▸ Try it
Please report each line of the data below that contains "computer".

(Stored data entries)
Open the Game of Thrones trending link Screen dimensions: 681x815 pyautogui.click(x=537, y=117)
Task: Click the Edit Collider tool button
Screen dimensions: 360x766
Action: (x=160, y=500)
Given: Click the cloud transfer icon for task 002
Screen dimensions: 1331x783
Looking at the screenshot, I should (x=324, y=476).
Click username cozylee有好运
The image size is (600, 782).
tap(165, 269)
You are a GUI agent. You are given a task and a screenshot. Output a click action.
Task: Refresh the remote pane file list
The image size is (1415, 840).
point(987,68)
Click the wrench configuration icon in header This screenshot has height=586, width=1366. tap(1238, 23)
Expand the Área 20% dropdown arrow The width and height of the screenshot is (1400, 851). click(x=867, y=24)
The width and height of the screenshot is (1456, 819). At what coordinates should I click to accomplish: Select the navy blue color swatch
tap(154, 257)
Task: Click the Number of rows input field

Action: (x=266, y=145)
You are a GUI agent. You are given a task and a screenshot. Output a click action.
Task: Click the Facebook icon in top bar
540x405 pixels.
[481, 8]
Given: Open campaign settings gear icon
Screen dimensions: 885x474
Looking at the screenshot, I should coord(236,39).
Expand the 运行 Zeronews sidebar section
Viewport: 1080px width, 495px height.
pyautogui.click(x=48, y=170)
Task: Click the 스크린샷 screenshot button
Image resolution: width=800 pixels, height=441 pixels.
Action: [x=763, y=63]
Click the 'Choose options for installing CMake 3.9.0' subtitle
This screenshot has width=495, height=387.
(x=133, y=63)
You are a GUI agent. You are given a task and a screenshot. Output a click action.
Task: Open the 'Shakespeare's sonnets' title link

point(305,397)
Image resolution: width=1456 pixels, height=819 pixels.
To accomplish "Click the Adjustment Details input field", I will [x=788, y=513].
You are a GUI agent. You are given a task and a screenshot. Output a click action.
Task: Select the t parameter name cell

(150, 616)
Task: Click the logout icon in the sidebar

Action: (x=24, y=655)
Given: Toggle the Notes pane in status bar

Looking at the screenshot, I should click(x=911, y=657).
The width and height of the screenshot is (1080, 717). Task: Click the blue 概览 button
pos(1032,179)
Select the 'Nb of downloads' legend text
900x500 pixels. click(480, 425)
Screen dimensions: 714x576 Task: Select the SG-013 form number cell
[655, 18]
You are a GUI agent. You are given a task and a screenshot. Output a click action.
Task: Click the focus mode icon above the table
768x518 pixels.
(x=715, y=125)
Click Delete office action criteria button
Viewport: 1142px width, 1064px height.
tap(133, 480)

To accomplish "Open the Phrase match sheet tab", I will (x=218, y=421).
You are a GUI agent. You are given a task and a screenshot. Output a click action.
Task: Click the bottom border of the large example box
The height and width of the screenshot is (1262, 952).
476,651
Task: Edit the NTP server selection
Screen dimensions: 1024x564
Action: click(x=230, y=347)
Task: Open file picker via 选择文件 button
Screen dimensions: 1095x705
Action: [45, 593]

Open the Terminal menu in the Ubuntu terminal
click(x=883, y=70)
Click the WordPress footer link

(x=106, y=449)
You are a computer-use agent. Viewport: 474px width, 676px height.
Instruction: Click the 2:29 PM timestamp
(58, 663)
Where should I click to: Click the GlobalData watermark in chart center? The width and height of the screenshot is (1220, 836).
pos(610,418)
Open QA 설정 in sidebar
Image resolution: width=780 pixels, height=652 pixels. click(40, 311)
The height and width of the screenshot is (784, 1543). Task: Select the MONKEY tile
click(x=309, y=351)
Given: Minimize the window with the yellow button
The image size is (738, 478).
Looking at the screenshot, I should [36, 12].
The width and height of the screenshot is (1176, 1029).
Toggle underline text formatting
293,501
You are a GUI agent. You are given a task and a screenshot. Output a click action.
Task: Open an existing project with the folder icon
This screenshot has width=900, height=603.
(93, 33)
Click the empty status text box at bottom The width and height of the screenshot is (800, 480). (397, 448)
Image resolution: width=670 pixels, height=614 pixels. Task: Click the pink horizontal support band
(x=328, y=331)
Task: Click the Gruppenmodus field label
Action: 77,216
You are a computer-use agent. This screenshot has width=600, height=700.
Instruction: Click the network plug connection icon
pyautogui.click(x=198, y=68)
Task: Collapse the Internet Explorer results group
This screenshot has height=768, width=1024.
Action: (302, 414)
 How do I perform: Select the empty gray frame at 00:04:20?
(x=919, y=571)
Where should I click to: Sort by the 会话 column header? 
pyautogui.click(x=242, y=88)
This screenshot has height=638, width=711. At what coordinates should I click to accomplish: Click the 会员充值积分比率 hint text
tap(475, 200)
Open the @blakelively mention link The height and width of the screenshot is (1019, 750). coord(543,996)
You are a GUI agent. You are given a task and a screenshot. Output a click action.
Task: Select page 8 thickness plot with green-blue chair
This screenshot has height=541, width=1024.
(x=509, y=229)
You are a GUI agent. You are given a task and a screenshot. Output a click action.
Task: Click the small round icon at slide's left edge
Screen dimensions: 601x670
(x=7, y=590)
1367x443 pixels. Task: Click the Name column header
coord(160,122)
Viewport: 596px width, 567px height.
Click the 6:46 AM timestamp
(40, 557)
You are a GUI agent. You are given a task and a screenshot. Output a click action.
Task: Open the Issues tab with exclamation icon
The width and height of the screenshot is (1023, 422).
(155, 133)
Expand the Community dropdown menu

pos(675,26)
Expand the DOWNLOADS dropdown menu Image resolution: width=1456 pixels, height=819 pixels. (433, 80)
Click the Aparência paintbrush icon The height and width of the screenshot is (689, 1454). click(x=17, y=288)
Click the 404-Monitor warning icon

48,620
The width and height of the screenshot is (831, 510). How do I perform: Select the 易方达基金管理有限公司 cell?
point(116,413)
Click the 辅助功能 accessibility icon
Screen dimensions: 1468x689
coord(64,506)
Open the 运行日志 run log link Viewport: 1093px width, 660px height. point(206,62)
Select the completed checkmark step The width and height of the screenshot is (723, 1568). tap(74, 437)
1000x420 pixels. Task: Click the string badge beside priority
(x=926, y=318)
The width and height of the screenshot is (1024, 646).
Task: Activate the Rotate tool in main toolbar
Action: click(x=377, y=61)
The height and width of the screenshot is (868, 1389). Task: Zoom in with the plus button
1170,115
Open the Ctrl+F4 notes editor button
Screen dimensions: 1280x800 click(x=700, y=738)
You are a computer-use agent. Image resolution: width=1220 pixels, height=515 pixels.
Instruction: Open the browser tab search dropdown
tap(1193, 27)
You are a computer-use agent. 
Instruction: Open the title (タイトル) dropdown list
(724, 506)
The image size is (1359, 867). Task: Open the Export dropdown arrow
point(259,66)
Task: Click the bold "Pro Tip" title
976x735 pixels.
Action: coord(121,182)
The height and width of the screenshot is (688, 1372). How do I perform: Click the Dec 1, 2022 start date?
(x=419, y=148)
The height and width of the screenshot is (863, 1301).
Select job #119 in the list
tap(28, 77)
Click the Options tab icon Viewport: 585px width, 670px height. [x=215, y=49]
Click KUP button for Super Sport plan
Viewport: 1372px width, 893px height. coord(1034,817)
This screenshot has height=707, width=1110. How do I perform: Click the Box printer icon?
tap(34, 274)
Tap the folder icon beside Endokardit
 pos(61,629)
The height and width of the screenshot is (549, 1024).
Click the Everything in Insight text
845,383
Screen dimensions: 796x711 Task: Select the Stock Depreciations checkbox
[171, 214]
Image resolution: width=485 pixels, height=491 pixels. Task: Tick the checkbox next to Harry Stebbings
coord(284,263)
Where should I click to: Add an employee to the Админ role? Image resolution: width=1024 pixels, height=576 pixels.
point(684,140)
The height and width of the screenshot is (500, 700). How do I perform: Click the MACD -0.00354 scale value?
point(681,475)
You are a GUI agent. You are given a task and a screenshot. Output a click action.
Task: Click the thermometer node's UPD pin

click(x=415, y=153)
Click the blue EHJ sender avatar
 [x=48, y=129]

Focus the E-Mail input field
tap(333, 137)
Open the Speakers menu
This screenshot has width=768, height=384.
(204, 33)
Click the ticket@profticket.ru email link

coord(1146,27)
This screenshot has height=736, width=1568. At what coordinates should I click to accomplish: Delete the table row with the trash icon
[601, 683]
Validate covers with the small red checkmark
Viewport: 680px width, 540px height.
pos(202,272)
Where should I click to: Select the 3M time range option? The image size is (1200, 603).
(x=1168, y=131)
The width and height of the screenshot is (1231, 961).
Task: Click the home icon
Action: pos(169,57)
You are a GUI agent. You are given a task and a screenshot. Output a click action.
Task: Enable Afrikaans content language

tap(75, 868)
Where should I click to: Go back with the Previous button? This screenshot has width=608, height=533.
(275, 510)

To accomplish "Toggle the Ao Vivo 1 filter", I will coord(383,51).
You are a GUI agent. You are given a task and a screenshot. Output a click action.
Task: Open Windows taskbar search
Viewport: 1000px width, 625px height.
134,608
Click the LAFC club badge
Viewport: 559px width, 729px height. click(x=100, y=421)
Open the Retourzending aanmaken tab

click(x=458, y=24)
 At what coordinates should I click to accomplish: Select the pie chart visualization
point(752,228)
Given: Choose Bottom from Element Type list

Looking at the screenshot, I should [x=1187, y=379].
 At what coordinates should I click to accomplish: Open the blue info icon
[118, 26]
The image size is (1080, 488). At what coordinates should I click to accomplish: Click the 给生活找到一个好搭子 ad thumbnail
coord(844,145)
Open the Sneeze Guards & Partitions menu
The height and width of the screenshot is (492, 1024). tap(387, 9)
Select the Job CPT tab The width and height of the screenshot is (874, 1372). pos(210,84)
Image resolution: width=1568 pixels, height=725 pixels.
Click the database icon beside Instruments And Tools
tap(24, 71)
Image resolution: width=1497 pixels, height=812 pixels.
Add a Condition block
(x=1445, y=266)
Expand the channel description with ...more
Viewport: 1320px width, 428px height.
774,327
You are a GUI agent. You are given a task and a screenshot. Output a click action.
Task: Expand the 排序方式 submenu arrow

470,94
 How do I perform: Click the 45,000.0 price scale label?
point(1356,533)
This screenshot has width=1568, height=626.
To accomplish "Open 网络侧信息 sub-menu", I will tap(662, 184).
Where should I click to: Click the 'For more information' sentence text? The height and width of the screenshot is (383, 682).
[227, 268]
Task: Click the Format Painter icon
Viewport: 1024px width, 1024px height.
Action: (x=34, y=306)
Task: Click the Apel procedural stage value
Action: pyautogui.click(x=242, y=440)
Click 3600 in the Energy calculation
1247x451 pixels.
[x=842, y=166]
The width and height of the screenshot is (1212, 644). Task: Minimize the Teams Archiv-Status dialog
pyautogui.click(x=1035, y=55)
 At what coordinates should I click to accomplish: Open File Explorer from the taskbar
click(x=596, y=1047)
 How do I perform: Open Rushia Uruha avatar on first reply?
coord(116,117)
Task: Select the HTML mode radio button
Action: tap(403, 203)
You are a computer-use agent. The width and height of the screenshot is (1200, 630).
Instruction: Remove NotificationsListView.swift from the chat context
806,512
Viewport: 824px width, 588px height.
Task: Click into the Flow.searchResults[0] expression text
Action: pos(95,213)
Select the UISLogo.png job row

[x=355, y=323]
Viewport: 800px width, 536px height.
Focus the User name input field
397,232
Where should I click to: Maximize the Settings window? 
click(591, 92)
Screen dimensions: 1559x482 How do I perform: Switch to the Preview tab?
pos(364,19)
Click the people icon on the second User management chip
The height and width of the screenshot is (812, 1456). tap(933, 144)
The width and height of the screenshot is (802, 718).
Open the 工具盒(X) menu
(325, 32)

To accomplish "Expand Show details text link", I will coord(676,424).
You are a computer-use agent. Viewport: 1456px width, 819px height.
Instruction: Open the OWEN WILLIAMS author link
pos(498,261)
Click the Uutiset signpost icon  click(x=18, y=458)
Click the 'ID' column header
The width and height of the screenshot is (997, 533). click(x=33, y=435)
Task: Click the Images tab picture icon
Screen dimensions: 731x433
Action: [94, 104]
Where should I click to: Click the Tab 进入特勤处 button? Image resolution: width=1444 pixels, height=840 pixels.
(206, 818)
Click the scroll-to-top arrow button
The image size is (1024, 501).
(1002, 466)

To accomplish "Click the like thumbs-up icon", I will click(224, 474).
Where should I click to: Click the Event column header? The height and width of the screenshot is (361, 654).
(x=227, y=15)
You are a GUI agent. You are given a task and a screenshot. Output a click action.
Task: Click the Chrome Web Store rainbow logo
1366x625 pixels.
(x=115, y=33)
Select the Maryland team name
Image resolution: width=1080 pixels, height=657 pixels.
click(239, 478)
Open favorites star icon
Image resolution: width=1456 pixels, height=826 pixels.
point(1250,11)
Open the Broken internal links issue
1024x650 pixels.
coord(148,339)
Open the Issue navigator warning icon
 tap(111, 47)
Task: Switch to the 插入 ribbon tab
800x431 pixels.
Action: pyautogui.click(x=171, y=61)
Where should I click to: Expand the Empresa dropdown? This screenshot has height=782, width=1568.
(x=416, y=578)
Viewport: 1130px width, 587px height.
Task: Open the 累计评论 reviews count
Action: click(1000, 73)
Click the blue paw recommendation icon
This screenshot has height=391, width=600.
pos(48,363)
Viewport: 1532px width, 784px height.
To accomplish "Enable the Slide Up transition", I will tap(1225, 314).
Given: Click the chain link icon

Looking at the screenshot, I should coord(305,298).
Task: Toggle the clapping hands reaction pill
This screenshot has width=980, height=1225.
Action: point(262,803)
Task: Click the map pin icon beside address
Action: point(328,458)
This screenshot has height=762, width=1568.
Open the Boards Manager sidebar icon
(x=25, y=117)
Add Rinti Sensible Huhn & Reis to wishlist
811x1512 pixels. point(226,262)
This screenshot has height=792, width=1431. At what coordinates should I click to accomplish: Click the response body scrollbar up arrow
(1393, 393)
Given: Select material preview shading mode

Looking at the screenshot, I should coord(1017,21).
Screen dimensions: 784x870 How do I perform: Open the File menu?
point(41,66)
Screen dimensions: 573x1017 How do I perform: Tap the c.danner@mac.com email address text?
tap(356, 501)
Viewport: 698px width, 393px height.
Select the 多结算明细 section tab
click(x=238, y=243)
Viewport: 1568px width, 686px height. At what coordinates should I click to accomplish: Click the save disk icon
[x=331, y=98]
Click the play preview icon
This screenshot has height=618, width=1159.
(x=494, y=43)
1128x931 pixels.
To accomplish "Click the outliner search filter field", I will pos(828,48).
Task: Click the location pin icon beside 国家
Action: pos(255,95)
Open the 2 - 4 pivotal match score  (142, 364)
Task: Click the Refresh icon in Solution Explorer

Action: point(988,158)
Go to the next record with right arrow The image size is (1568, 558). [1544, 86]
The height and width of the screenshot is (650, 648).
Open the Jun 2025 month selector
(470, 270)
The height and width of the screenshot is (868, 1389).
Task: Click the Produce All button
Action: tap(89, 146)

▸ Task result
You are a computer-use agent. Viewport: 474px width, 676px height.
You are a computer-use agent. This screenshot has width=600, height=700.
You are a computer-use agent. Image resolution: width=1220 pixels, height=515 pixels.
You are a computer-use agent. 
You are a computer-use agent. The width and height of the screenshot is (1200, 630).
You are a computer-use agent. Viewport: 1456px width, 819px height.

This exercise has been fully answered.